* Your assignment *
Give every entry again, word for word and in full.

Segment Start: Data under study

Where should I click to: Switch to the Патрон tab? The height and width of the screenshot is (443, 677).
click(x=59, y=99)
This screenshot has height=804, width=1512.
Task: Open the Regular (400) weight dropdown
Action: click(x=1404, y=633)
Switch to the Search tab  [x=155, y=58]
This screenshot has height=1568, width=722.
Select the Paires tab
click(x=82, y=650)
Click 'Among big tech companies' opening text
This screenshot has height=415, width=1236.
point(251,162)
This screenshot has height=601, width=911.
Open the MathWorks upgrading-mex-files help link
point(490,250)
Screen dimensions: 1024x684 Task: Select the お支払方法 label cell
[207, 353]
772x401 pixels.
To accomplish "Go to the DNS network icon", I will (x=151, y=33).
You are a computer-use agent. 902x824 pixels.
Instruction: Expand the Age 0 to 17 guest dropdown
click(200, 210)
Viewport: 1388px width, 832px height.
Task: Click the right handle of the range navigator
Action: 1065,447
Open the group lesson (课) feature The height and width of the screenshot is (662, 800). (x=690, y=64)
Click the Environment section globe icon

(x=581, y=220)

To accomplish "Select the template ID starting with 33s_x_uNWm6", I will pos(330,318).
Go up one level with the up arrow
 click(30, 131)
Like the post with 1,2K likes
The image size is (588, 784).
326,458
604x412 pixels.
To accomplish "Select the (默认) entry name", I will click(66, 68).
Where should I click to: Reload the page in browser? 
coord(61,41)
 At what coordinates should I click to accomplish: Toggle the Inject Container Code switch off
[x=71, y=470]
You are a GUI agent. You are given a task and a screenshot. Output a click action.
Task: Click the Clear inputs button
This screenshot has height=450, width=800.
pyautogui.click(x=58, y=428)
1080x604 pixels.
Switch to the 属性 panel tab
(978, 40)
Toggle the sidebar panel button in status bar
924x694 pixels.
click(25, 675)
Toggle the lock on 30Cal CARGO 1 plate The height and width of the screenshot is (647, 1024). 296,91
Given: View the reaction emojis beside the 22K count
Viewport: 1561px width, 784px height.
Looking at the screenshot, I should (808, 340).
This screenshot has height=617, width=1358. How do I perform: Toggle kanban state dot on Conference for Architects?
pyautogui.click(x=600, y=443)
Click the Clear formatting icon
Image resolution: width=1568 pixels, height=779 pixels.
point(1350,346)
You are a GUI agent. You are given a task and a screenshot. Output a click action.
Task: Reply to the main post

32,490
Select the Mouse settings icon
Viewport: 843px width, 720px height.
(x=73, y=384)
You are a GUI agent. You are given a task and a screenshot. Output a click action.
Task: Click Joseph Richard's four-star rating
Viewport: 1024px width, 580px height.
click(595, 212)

Segment End: Data under study

* Output for this exercise *
Where should I click to: Switch to the Патрон tab? The height and width of the screenshot is (443, 677).
click(x=59, y=99)
This screenshot has height=804, width=1512.
Task: Open the Regular (400) weight dropdown
Action: click(x=1404, y=633)
Switch to the Search tab  [x=155, y=58]
This screenshot has height=1568, width=722.
Select the Paires tab
click(x=82, y=650)
Click 'Among big tech companies' opening text
This screenshot has height=415, width=1236.
point(251,162)
This screenshot has height=601, width=911.
Open the MathWorks upgrading-mex-files help link
point(490,250)
Screen dimensions: 1024x684 Task: Select the お支払方法 label cell
[207, 353]
772x401 pixels.
To accomplish "Go to the DNS network icon", I will (x=151, y=33).
You are a computer-use agent. 902x824 pixels.
Instruction: Expand the Age 0 to 17 guest dropdown
click(200, 210)
Viewport: 1388px width, 832px height.
Task: Click the right handle of the range navigator
Action: 1065,447
Open the group lesson (课) feature The height and width of the screenshot is (662, 800). (x=690, y=64)
Click the Environment section globe icon

(x=581, y=220)

To accomplish "Select the template ID starting with 33s_x_uNWm6", I will pos(330,318).
Go up one level with the up arrow
 click(30, 131)
Like the post with 1,2K likes
The image size is (588, 784).
326,458
604x412 pixels.
To accomplish "Select the (默认) entry name", I will click(66, 68).
Where should I click to: Reload the page in browser? 
coord(61,41)
 At what coordinates should I click to accomplish: Toggle the Inject Container Code switch off
[x=71, y=470]
You are a GUI agent. You are given a task and a screenshot. Output a click action.
Task: Click the Clear inputs button
This screenshot has height=450, width=800.
pyautogui.click(x=58, y=428)
1080x604 pixels.
Switch to the 属性 panel tab
(978, 40)
Toggle the sidebar panel button in status bar
924x694 pixels.
click(25, 675)
Toggle the lock on 30Cal CARGO 1 plate The height and width of the screenshot is (647, 1024). 296,91
Given: View the reaction emojis beside the 22K count
Viewport: 1561px width, 784px height.
Looking at the screenshot, I should (808, 340).
This screenshot has height=617, width=1358. How do I perform: Toggle kanban state dot on Conference for Architects?
pyautogui.click(x=600, y=443)
Click the Clear formatting icon
Image resolution: width=1568 pixels, height=779 pixels.
point(1350,346)
You are a GUI agent. You are given a task and a screenshot. Output a click action.
Task: Reply to the main post

32,490
Select the Mouse settings icon
Viewport: 843px width, 720px height.
(x=73, y=384)
You are a GUI agent. You are given a task and a screenshot. Output a click action.
Task: Click Joseph Richard's four-star rating
Viewport: 1024px width, 580px height.
click(595, 212)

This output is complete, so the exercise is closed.